Reproduce word for word the lines of the records from the line with "You are a computer-use agent. This" to the line with "Instruction: Click the 確認の実施日 date field", including both, and give nothing else.

[RECORDS FOR THE EXERCISE]
╭──

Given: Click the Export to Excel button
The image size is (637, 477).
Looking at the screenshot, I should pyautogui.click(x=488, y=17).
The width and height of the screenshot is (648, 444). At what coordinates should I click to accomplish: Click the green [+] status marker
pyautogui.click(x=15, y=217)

╰──
╭──

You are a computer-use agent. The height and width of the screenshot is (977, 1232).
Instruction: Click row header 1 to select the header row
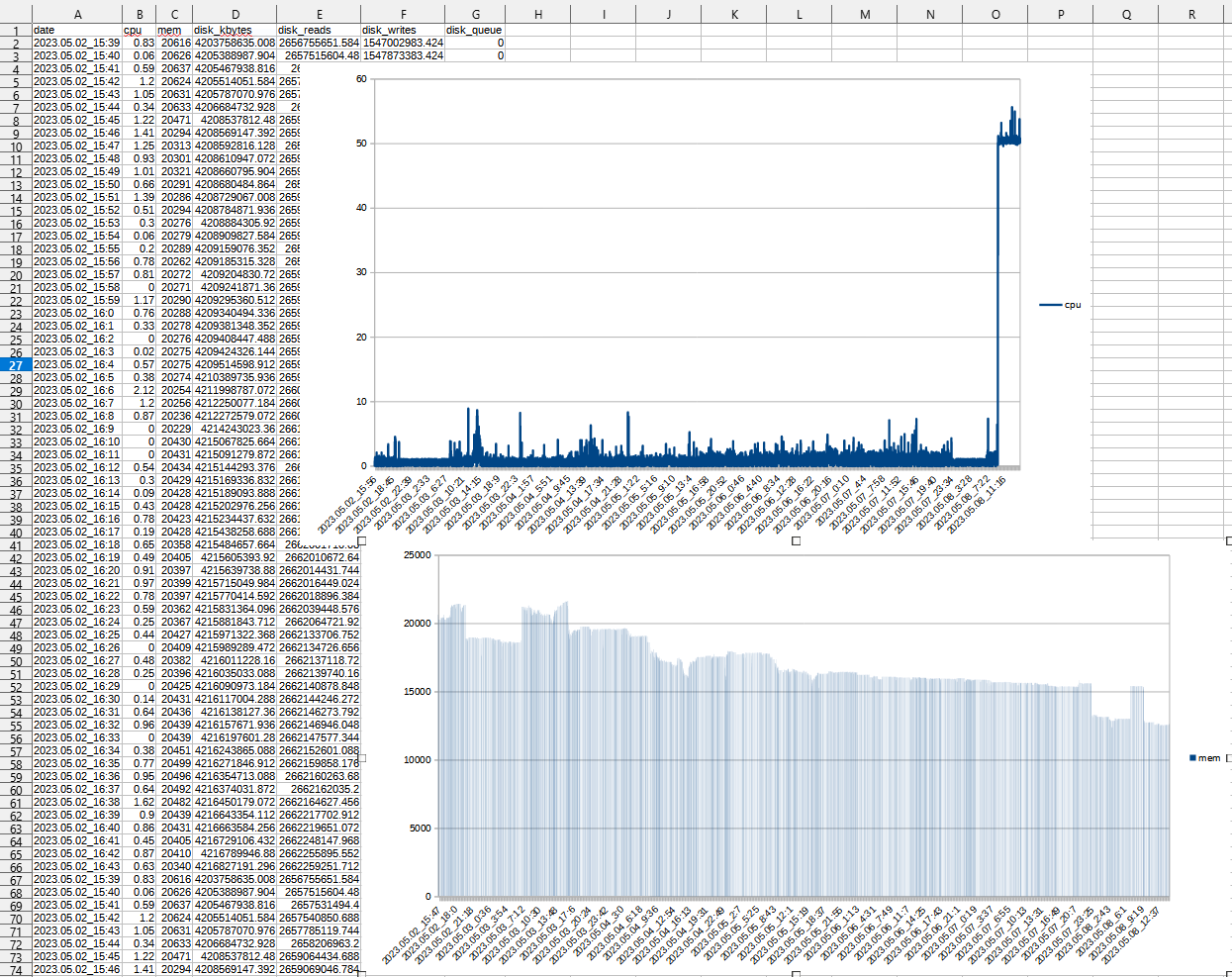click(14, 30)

╰──
╭──

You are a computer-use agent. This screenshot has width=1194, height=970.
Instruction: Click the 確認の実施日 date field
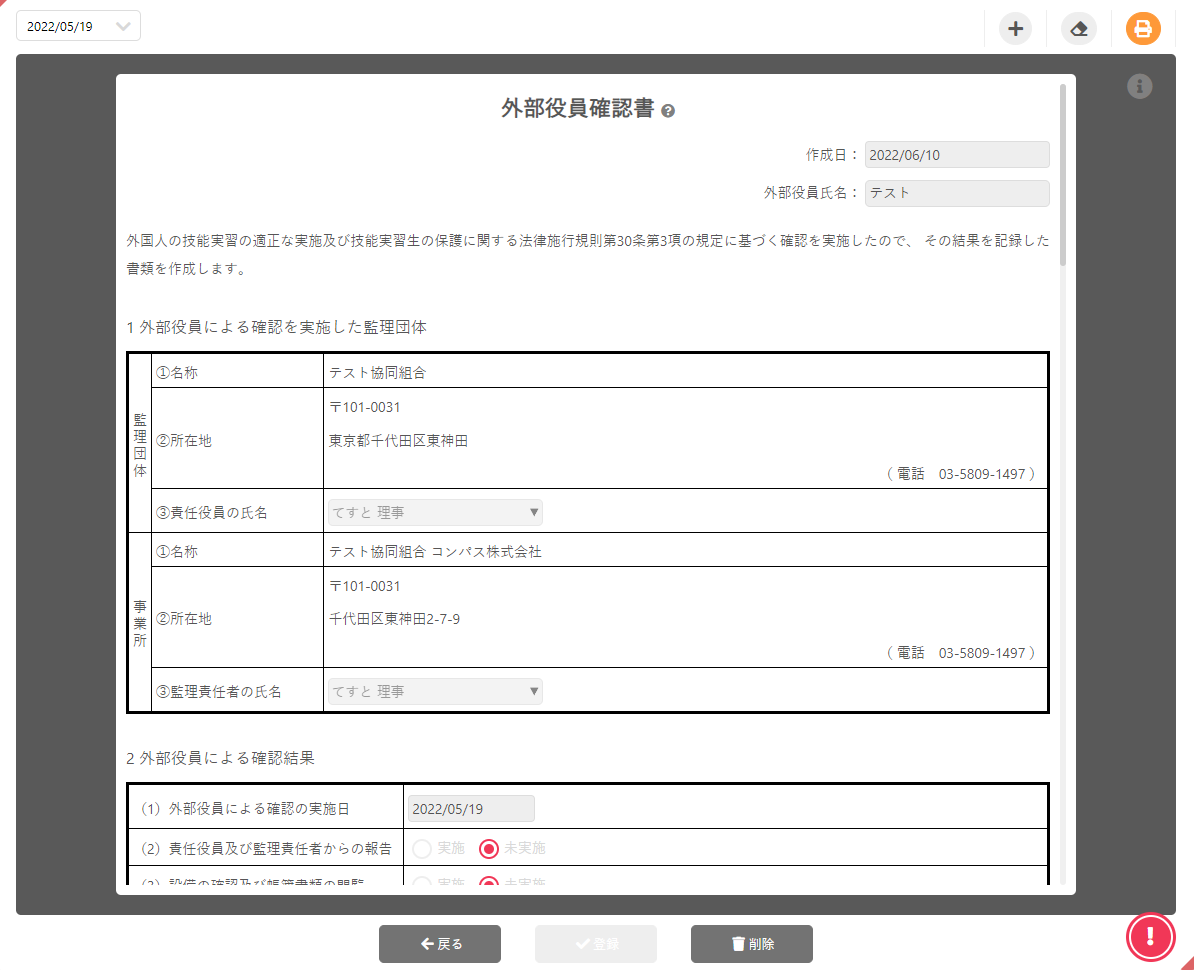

╰──

[SOLUTION TO THIS PROBLEM]
You are a computer-use agent. This screenshot has width=1194, height=970.
Instruction: Click the 確認の実施日 date field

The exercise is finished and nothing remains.